For months, the names Zach Parise and Ryan Suter have been linked as one in the Twin Cities.
"Think they'll get Parise? ... Think they'll get Suter? ... Think they'll get both?" wondered a rabid fan base that was tired of the Wild's inability to make the playoffs.
On Monday, five days after the two actually joined forces in Minnesota, it was confirmed in the flesh that this was no dream, no sick joke. This was for real. In front of flashing cameras, in front of a Wild backdrop at Xcel Energy Center, Parise and Suter draped Forest Green "Minnesota Wild" sweaters over their shoulders for the first time.
"First things first, I've got to pinch myself," said owner Craig Leipold, who committed identical 13-year, $98 million contracts for the star forward and defenseman. "Free agents of Zach's and Ryan's caliber are often attracted to the major markets, where there is more attention, brighter spotlights and, frankly, more money. These two chose Minnesota ... and in doing so have transformed our franchise. We've all walked a little taller since July 4th."
Leipold invited the entire Wild staff to the news conference. More than 150 showed. They applauded. They laughed. The looks on their faces conveyed just how much big of a morale booster this has been for a staff that feels losses, in a lot of ways, harder than the players.
Parise and Suter jerseys are flying off the shelves. Almost 2,000 season-tickets have been sold.
"We're picking up the phone, not calling people," said Chief Operating Officer Matt Majka.
Leipold talked about his hope of getting a Winter Classic, a practice facility, an eventual Stanley Cup or two.
It had been so long since Parise and Suter signed, the event -- also featuring General Manager Chuck Fletcher and coach Mike Yeo -- was mostly a photo-op. But there were some funny moments, like when Parise didn't realize he and Suter's jerseys showed they have been named Mikko Koivu's alternate captains.
"Zach, we probably should have talked about that," Yeo quipped.
Parise raved about Koivu, calling him "one of the best two-way centers in the game. I always thought that he and I would play well together."
He then looked at Yeo and smiled: "I'm not dropping hints or anything."
Yeo, the Wild's soon-to-be second-year coach, already said half-kiddingly to Leipold that he feels like he has become a better coach overnight.
Parise is a five-time 30-goal scorer. Suter is coming off a career-best 46-point season, a year in which he made the All-Star Game and averaged 26 1/2 minutes a game.
"It changes the dynamic of your team instantly," Yeo said.

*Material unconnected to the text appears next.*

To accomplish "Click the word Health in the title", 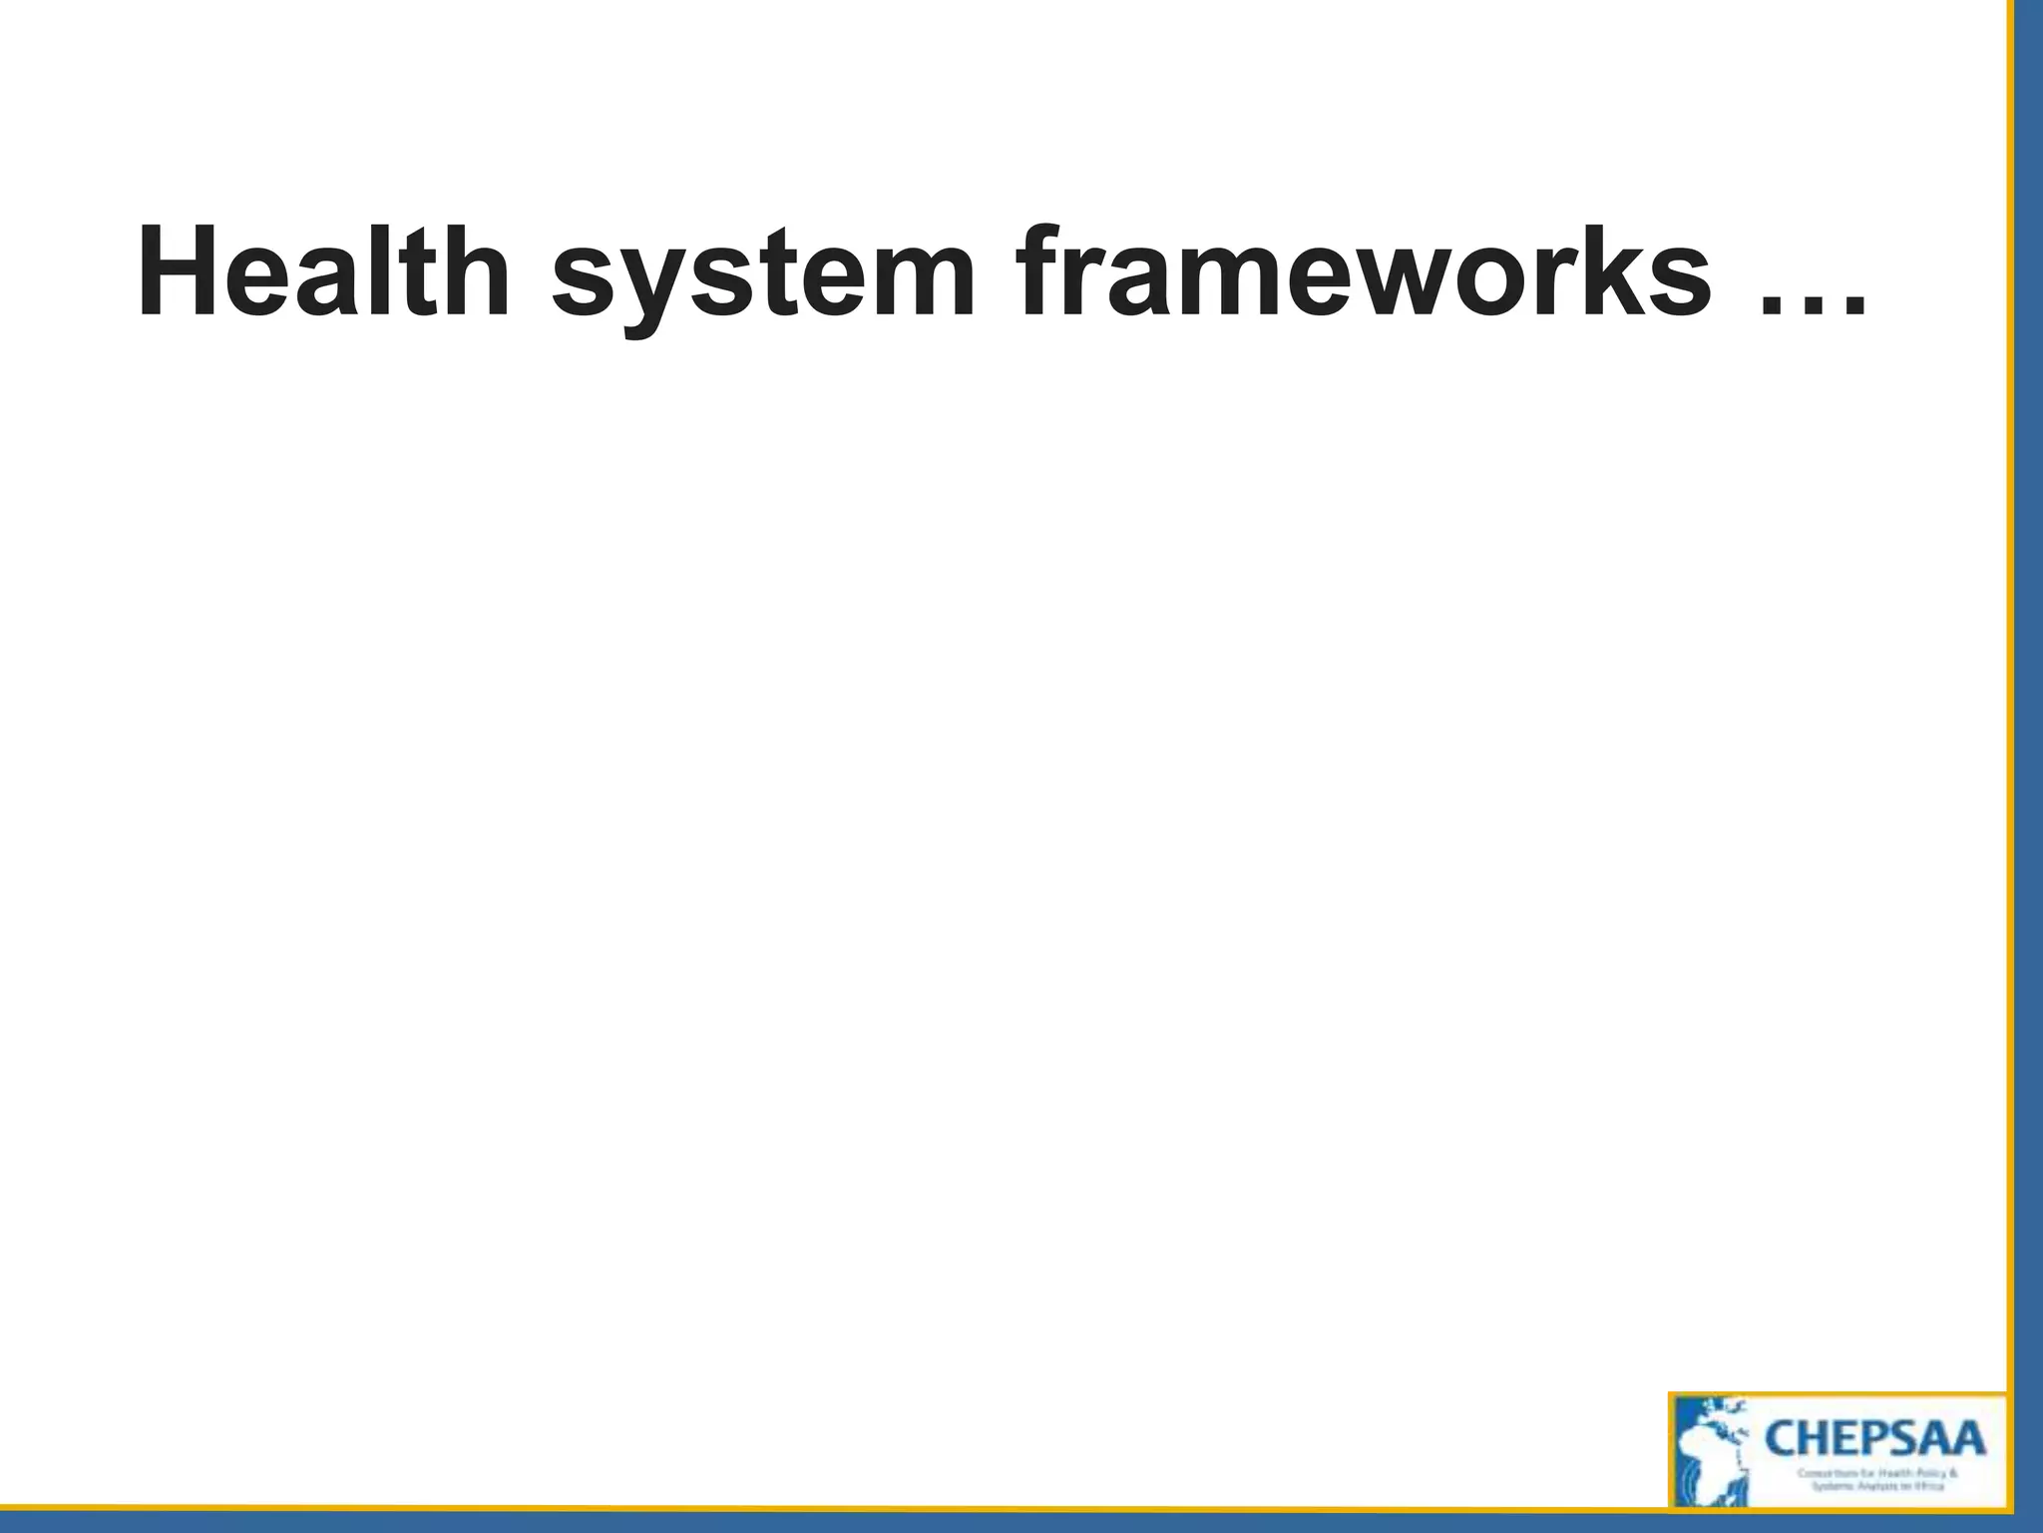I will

There's a lot of time between now and when training camp is scheduled to start Sept. 21, but Yeo said if camp started today, Parise and Koivu would be on a line with Dany Heatley and Suter would be paired with Jared Spurgeon.

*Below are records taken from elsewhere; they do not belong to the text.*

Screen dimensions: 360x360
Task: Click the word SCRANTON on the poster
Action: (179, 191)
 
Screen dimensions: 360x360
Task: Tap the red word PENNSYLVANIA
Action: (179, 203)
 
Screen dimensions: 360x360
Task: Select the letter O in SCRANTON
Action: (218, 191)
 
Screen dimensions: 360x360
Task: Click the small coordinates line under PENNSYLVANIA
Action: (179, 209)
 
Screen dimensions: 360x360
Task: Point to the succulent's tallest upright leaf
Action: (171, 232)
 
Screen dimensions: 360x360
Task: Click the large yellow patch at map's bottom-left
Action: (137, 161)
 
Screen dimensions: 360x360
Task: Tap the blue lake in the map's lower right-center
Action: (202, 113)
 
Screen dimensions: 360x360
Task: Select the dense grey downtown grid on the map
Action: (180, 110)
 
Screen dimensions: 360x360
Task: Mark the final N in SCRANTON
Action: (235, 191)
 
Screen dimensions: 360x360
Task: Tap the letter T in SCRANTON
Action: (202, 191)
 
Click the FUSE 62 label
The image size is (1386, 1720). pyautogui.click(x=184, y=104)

After that, Yeo said he wants to be more flexible this training camp with line combinations. Not only are players going to have to earn their jobs this fall, but players will have to earn where they're slotted.
Yeo expects a bounceback year from winger Devin Setoguchi, wants to make sure Pierre-Marc Bouchard, who missed the second half because of a concussion and is back training and skating, is healthy. He expects a big step from defenseman Marco Scandella, wants more consistent play from Justin Falk and Nate Prosser and can't wait to see how prospects Charlie Coyle, Jonas Brodin, Johan Larsson, Brett Bulmer and others challenge for spots.

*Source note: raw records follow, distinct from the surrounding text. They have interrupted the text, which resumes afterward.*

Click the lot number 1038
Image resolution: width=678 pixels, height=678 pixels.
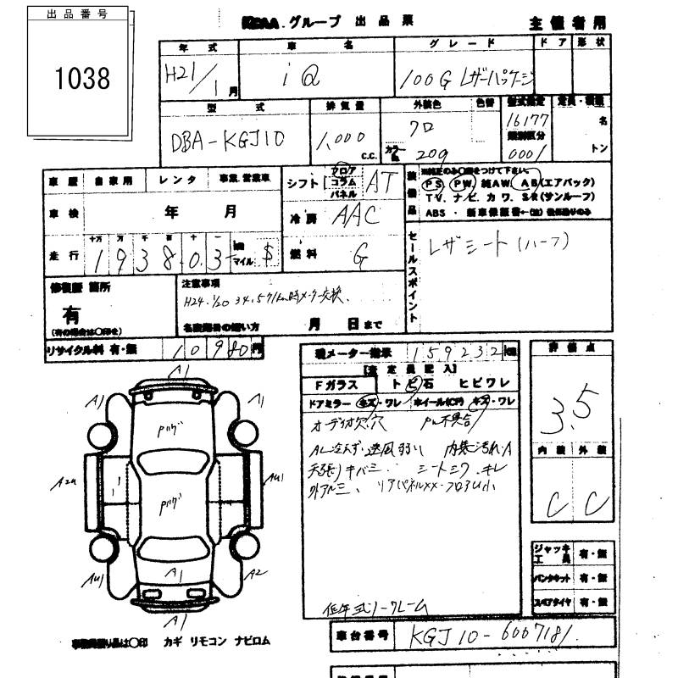[82, 79]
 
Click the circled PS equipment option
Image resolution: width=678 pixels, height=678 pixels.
[433, 183]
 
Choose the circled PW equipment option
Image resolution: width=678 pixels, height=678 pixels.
[462, 183]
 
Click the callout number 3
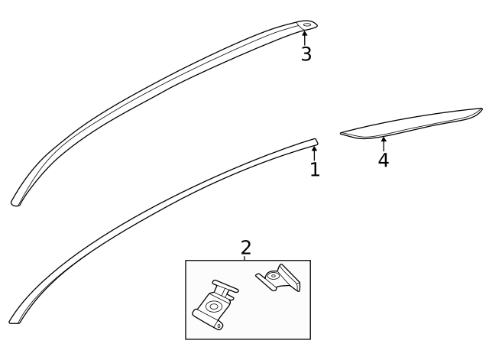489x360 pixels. pos(306,54)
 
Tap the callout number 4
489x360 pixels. pos(383,160)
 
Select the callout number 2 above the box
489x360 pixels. pos(245,247)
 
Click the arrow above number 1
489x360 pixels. pos(314,152)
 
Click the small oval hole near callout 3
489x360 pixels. pos(306,25)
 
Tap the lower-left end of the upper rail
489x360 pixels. pos(15,203)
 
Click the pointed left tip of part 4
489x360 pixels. pos(343,133)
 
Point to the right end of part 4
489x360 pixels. pos(479,112)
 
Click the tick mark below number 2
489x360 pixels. pos(245,258)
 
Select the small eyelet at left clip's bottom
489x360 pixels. pos(219,325)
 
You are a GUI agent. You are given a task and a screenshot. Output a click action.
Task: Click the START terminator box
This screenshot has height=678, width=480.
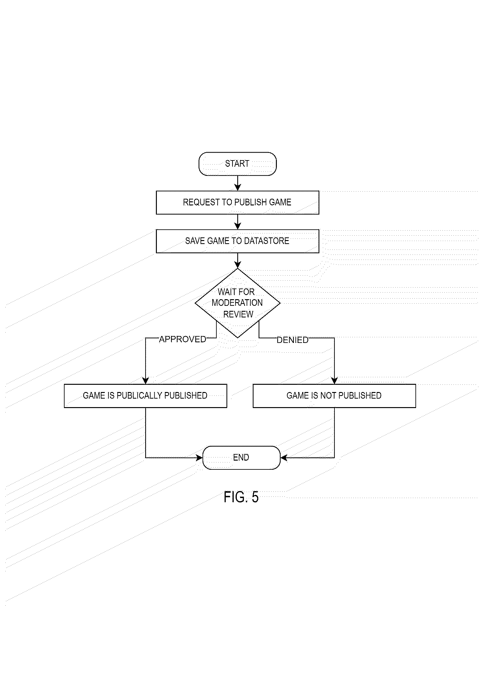[x=237, y=164]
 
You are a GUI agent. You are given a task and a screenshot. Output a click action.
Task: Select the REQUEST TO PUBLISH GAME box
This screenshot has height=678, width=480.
[x=237, y=202]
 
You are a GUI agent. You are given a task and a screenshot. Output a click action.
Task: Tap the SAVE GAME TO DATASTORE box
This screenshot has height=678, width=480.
[x=237, y=241]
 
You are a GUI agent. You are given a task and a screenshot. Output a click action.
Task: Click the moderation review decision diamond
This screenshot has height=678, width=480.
[x=237, y=303]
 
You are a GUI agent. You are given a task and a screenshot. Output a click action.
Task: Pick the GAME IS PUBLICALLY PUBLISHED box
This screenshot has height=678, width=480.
[x=145, y=395]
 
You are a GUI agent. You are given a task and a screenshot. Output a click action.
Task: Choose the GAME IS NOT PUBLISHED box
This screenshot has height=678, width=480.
[x=334, y=395]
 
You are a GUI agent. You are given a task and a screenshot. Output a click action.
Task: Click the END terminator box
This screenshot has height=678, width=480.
[x=241, y=457]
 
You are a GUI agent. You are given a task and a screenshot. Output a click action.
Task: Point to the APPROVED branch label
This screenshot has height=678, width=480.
[x=182, y=339]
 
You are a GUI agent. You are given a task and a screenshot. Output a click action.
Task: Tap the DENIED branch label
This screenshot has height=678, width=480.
[x=292, y=340]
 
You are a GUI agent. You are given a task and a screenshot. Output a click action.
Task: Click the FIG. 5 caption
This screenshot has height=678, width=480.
[x=241, y=497]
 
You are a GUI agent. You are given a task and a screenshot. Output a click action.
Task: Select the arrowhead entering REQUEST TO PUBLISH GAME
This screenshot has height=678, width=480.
[x=237, y=188]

"Training camp is going to be important for a lot of people," Yeo said.
Mikael Granlund will be penciled in as second-line center to open camp, while versatile veteran Matt Cullen could wind up moving to the wing on the second or third line.
"Cully is so valuable to this team," Yeo said.
Mostly, Yeo can't wait to get a look at the Wild lineup with Parise and Suter in it.
Parise's north-south style should fit perfectly in Yeo's system, and Suter could pay huge dividends for a low-scoring team that lived in its own zone.
"We defend as well as any team in the league. But the problem is we spend too much time defending," Yeo said. "Ryan, with his execution, the way he moves the puck, he's going to allow us to spend a lot less time in our defensive zone. He's going to create a lot more offense for us just by getting the puck up to our forwards.
"These are the kind of guys that it doesn't really matter what [opposing coaches] do, they're going to put their stamp on the game because of their talent level, because of the way they think the game. This is going to change the way we view ourselves and what we're capable of."